Ik stuur jullie deze regels vanuit Manilla, een van de etappes van de reis die me door verschillende landen van Azië en Oceanië heeft gevoerd. Ik heb op al deze plaatsen de liefde voor God en de apostolische ijver van mijn dochters en zonen goed kunnen merken. Ik begrijp de woorden van Sint Paulus en met hem zou ik willen bidden: wij zeggen God dank voor u allen, telkens wanneer wij uw naam noemen in onze gebeden. Onophoudelijk gedenken wij voor het aanschijn van God, onze Vader, uw werkdadig geloof, uw onvermoeibare liefde en uw standvastige hoop op onze Heer Jezus Christus. [1 Tes. 1, 2-3] Verenigt jullie met deze dankbaarheid van mij door vaak dat gratias tibi, Deus, gratias tibi! te herhalen, dat onze Vader vanzelf op de lippen kwam wanneer hij dit deeltje van de Kerk dat de Prelatuur van het Opus Dei is beschouwde.

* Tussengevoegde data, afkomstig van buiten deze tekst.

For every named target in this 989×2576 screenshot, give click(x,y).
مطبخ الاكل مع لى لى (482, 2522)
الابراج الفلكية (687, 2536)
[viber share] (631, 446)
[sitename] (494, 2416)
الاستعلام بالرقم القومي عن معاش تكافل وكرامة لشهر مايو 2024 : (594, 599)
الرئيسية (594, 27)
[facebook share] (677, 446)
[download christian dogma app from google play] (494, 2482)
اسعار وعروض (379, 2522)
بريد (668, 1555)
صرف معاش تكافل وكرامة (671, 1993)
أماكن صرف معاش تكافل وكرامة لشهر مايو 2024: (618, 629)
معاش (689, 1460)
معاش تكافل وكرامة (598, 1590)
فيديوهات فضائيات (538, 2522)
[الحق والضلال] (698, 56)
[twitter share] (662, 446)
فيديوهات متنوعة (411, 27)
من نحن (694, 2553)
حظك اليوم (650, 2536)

Terwijl we dit jaar dat speciaal aan de apostel van de heidenen is gewijd doorlópen houden we goed voor ogen wat de Paus ons aan het begin ervan voorgesteld heeft: we vragen ons niet slechts af: wie was Paulus? We vragen vooral: wie is Paulus? Wat heeft hij míj te zeggen? [Benedictus XVI, Homilie bij de inwijding van het paulinisch jaar, 28-6-2008]En, naar aanleiding van de bekende tekst aan de Galaten – voor zover ik nu leef in het vlees, leef ik in het geloof in de Zoon van God, die mij heeft liefgehad en zichzelf heeft overgeleverd voor mij [Gal. 2, 20] voegde hij daar aan toe:alles wat Paulus doet komt hieruit voort. Zijn geloof is de ervaring dat hij door Jezus Christus op een absoluut persoonlijke manier bemind wordt; het is het bewustzijn van het feit dat Christus de dood heeft overwonnen, niet vanwege iets anoniems, maar uit liefde voor hem –Paulus – en dat Hij als de Verrezene nog steeds van hem houdt. [Benedictus XVI, Homilie bij de inwijding van het paulinisch jaar, 28-6-2008] Ja, met deze zelfde liefde heeft Hij ons gezocht.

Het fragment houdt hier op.